The CCM-3 Gene Network

Abstract

Mechanisms that control biological tube development and integrity are conserved from C. elegans to human, and defects in these processes cause a variety of diseases. Cerebral cavernous malformations (CCM) are neurovascular lesions caused by inactivating mutations in one of three genes (CCM1-3), with loss of CCM3 causing the earliest onset and poorest prognosis. Of the three CCM genes, the least is known about how CCM3 regulates vascular integrity. The C. elegans CCM3 gene (ccm-3) is required for proper development of biological tubes that resemble mammalian vasculature, including the excretory canal and germline.
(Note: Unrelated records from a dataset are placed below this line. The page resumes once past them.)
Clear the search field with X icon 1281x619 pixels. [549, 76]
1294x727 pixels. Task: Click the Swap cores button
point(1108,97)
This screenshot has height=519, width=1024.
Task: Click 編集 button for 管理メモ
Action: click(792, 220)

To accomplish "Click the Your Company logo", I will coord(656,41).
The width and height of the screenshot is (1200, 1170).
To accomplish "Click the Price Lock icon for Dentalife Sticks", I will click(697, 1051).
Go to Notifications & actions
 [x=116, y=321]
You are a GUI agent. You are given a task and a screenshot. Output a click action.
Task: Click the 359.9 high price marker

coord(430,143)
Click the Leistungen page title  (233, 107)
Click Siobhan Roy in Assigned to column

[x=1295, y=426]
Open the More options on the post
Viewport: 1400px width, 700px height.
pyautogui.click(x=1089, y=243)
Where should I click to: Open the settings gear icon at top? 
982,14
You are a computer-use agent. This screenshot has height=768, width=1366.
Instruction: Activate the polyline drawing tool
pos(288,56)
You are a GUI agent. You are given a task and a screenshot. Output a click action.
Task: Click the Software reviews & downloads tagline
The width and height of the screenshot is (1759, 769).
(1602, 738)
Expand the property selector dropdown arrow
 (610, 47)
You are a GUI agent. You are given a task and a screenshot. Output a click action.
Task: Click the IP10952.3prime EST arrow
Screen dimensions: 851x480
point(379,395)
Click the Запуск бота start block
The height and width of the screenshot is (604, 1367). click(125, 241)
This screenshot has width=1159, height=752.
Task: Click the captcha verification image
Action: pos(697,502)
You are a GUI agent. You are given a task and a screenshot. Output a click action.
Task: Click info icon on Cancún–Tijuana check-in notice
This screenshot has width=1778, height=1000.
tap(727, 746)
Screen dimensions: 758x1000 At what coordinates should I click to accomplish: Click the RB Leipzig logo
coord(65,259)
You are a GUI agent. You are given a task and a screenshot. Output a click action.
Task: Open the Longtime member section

By exploiting a synthetic lethal interaction between ccm-3 and the CCM1 homolog kri-1 we conducted a genome-wide screen and identified over 500 genes that exhibit negative interactions with kri-1. In parallel, we employed a phenolog-like approach using the bioinformatics platforms GeneMANIA and STRING to generate a predicted CCM gene network from a short list of proteins that function in CCM signalling. Comparison of these two data sets revealed 31 genes in common that are conserved from worm to human, of which 14 are required for excretory canal extension and membrane integrity, similar to ccm-3. Depletion of the MO25 ortholog mop-25.2 caused the most severe defects in excretory canal extension and germline membrane integrity by preventing CCM-3 localization to apical membranes. This work deepens our understanding of how CCM3 regulates vascular integrity, and may help identify therapeutic targets that can be exploited for treating CCM3 patients.